- Opening Delimiter -

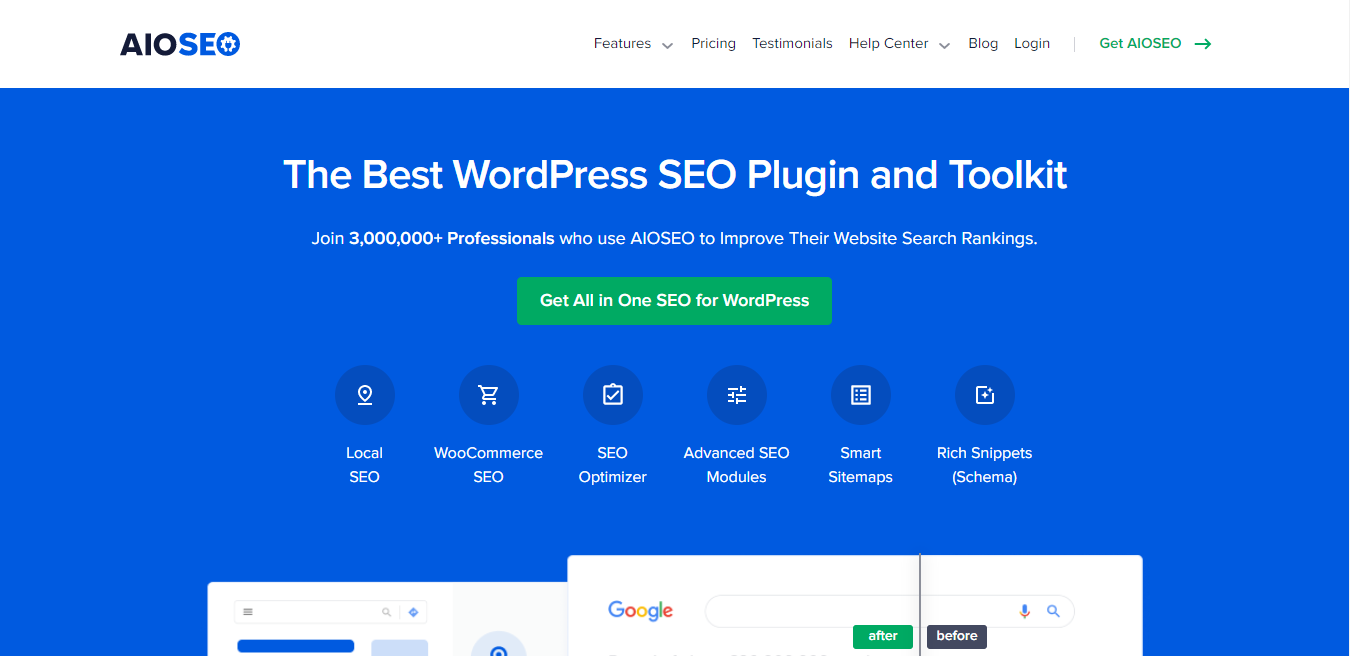Open the Advanced SEO Modules icon
1350x656 pixels.
[x=737, y=395]
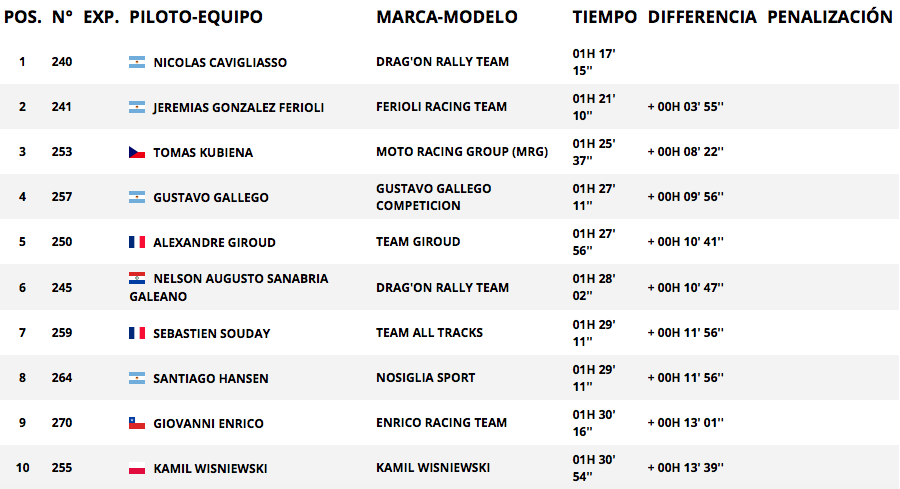Click French flag beside Alexandre Giroud

(x=137, y=242)
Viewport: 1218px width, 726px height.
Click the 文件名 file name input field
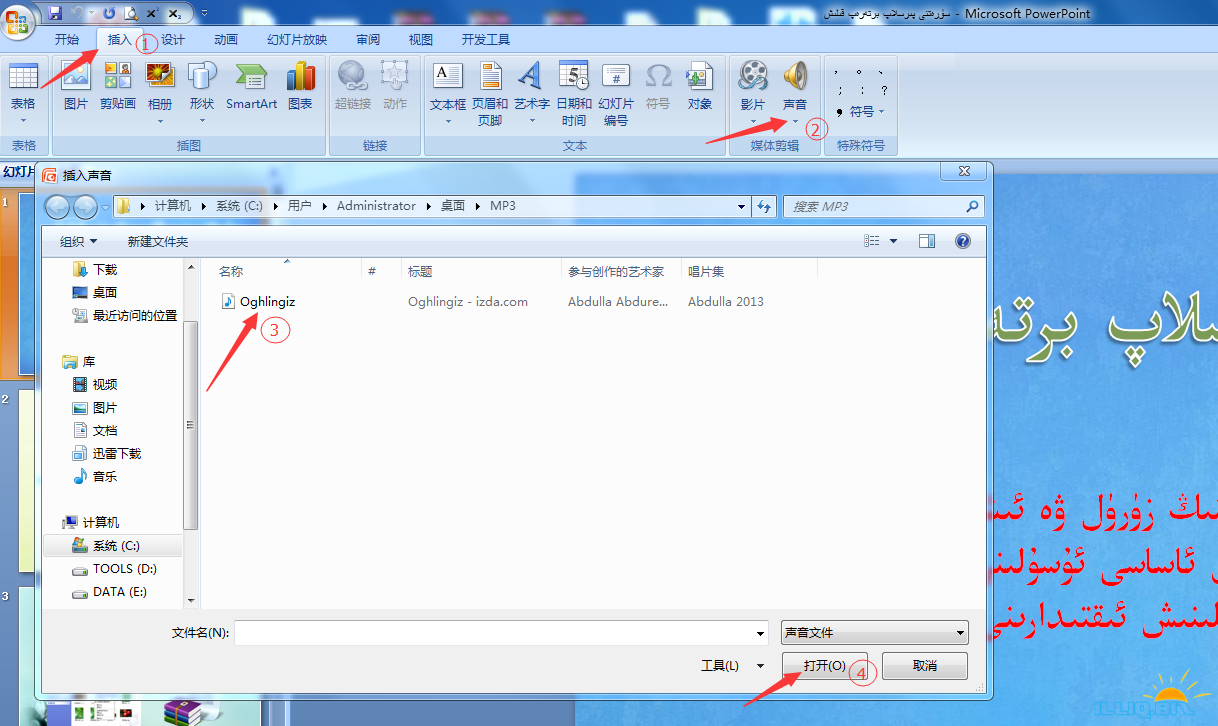pos(500,633)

- Closing Delimiter -

◆ **The task**
Copy exactly the lines from the line holding "Viewport: 1218px width, 726px height." to the final line of the listing, and leave the pictures out.

◆ **Result**
Viewport: 1218px width, 726px height.
Click the 文件名 file name input field
pos(500,633)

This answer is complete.